Updated June 2026data-asset

Chapter 7 Bankruptcy Exemptions by State (2026)

Chapter 7 Exemptions: What You Keep

Filing Chapter 7 does not mean losing everything. Exemptions are categories of property the law protects from the bankruptcy trustee. This table compares the homestead, motor-vehicle, and wildcard exemptions for the federal set under 11 U.S.C. §522(d) and ten priority states, and shows whether a debtor may elect the federal set. Many other category-specific exemptions exist (retirement accounts, tools of trade, public benefits, household goods) — this table covers only the three figures a consumer estimator surfaces (11 U.S.C. §522; Nolo state guides).

The 730-Day Domicile Rule

You cannot simply pick the most generous state. Under 11 U.S.C. §522(b)(3), to use a state's exemptions you must have been domiciled there for the 730 days before filing; otherwise an earlier state's exemptions, or the federal set, apply. "Opt-in" states let a debtor choose the federal §522(d) set instead of state exemptions; "opt-out" states require their own.

Federal §522(d) (2026)

The federal exemptions under 11 U.S.C. §522(d) are effective April 1, 2025 through March 31, 2028 (Judicial Conference / Federal Register 90 FR 8923): homestead $31,575, one motor vehicle $5,025, and a wildcard of $1,675 plus up to $15,800 of any unused homestead exemption. A married couple filing jointly may each claim the federal set, effectively doubling the amounts. The federal set is available only in opt-in states.

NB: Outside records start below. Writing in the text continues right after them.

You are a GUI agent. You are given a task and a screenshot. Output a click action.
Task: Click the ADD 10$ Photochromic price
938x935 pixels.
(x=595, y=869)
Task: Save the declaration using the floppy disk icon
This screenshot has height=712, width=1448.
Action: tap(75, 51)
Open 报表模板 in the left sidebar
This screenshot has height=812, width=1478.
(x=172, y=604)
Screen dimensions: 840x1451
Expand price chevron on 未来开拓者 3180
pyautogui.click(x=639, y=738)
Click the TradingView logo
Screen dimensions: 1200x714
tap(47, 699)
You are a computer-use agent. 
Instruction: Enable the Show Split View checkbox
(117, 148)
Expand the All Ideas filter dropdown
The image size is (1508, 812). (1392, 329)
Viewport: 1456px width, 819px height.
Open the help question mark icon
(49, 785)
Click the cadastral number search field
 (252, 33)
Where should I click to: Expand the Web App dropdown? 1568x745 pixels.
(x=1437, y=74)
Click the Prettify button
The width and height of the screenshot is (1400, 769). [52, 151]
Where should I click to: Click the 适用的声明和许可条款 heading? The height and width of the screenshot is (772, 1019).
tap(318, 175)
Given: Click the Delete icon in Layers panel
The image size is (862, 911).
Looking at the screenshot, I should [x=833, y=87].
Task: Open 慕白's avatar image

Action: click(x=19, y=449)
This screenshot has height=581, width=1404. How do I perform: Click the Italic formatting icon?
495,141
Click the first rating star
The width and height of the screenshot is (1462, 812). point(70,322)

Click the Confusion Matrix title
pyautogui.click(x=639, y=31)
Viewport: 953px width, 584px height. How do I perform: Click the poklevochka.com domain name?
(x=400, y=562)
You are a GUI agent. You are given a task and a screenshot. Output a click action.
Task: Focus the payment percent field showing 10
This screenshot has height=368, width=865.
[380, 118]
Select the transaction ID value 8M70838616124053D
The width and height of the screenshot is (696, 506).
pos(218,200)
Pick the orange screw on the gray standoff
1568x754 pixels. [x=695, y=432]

Amounts Change — Always Verify

Exemption amounts change frequently — the federal figures adjust every three years and many states index to CPI or legislate increases. Illinois increased its homestead and vehicle exemptions effective January 1, 2026; Georgia's homestead rises July 1, 2026. The figures below were cross-checked against Nolo state guides and state statutes in June 2026. Verify the current statute before relying on any figure.

People's Justice is not a law firm and does not provide legal advice; we connect you with licensed attorneys. We are not a government agency. These figures are educational estimates only.

Data
Data

Chapter 7 Bankruptcy Exemptions by State (2026)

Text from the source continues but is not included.